Perforin-2 is dispensable for host defense against Aspergillus fumigatus and Candida albicans .

Myeloid phagocytes are essential for antifungal immunity against pulmonary Aspergillus fumigatus and systemic Candida albicans infections. However, the molecular mechanisms underlying fungal clearance by phagocytes remain incompletely understood. In this study, we investigated the role of perforin-2 ( Mpeg1 ) in antifungal immunity. We found that Mpeg1 ^-/- mice generated on a mixed C57BL/6J-DBA/2 background exhibited enhanced survival, reduced lung fungal burden, and greater neutrophil fungal killing activity compared to wild-type C57BL/6J (B6) mice, suggesting that perforin-2 may impair antifungal immune responses. However, when we compared Mpeg1 ^-/- mice with co-housed Mpeg ^+/+ littermate controls, these differences were no longer observed, indicating that initial findings were likely influenced by differences in the murine genetic background or the microbiota composition.
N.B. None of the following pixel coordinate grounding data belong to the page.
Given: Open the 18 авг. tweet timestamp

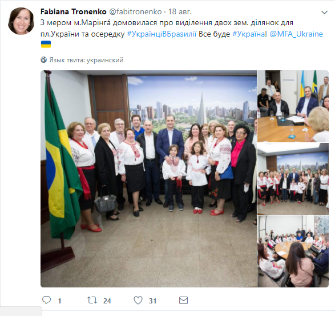Looking at the screenshot, I should pyautogui.click(x=180, y=11).
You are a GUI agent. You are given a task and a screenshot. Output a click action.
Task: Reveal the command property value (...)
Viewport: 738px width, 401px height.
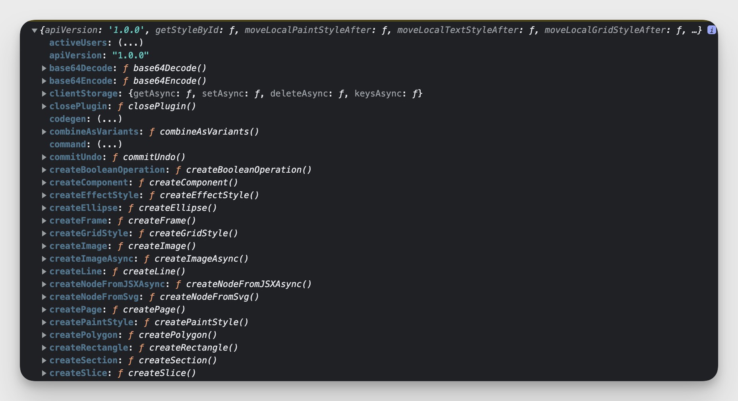click(x=109, y=144)
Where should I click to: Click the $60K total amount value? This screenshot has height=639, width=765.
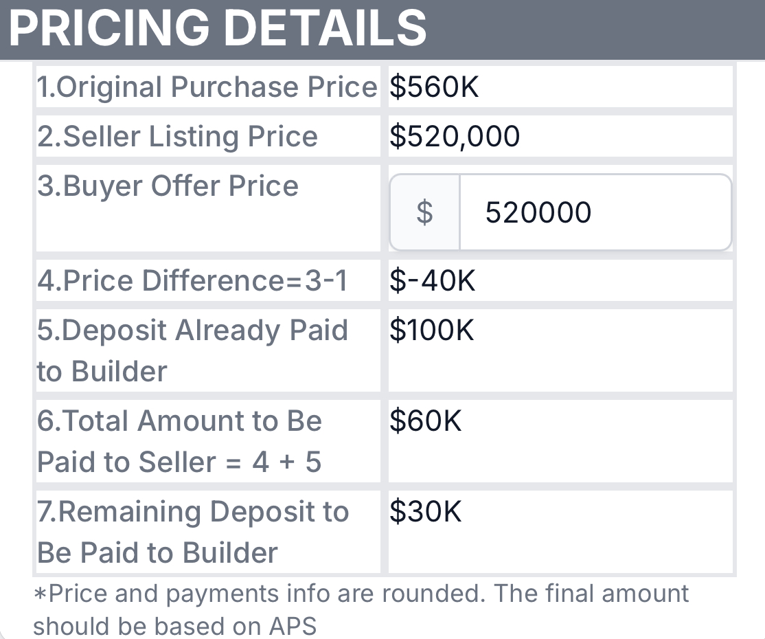(x=426, y=421)
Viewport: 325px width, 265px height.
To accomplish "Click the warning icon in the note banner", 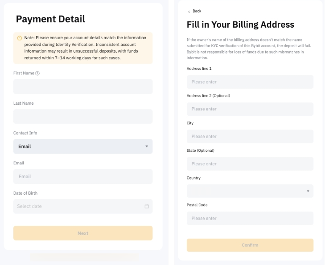I will point(19,38).

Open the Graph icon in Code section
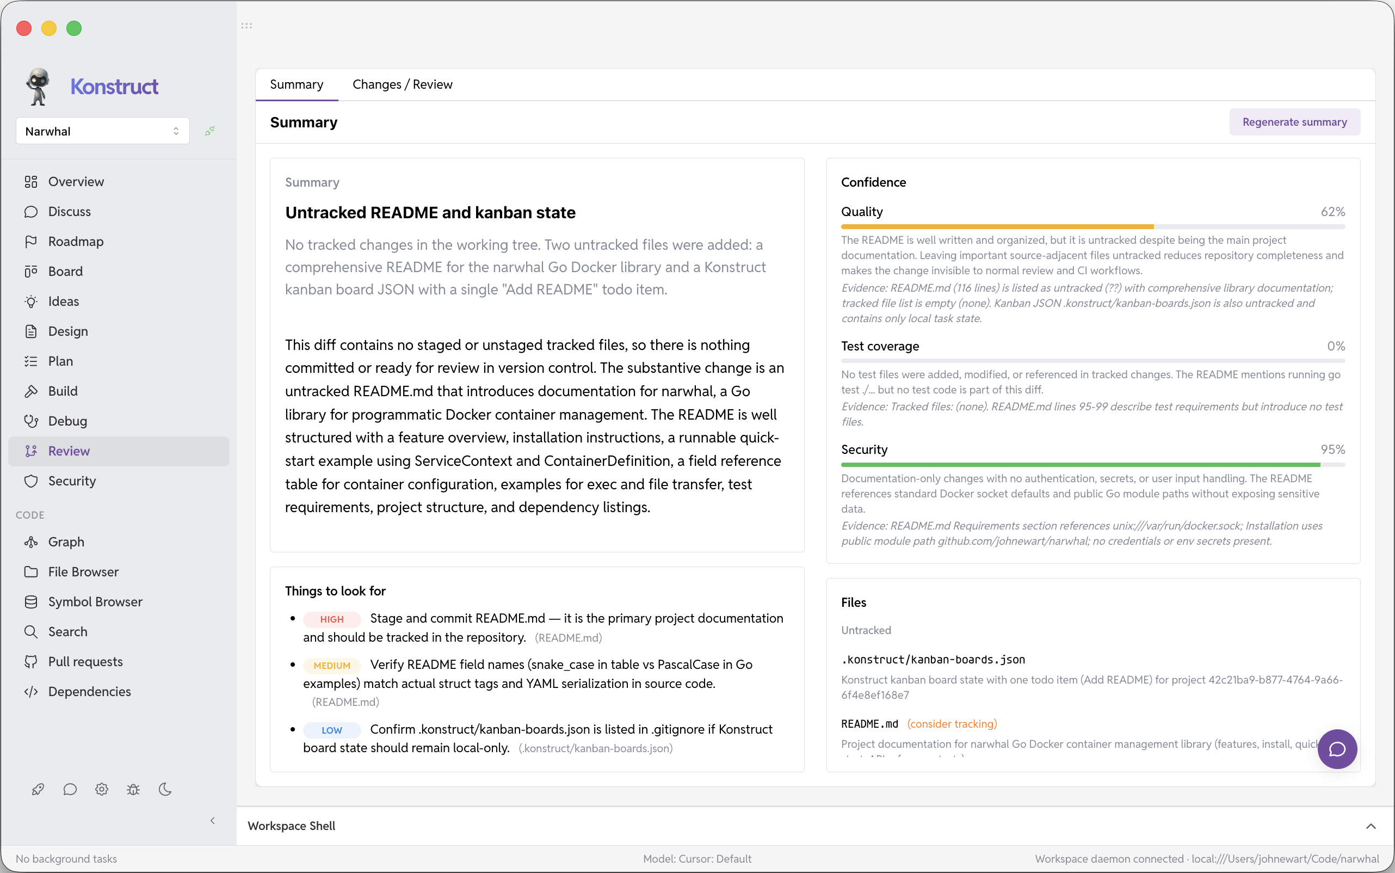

Furthermore, perforin-2 was dispensable for antifungal immunity during C. albicans bloodstream infection. These results suggest that perforin-2 is not essential for host defense against fungal infections in otherwise immune competent mice and highlight the importance of generating co-housed littermate controls to minimize murine genetic and microbiota-related factors in studies of host defense mechanisms.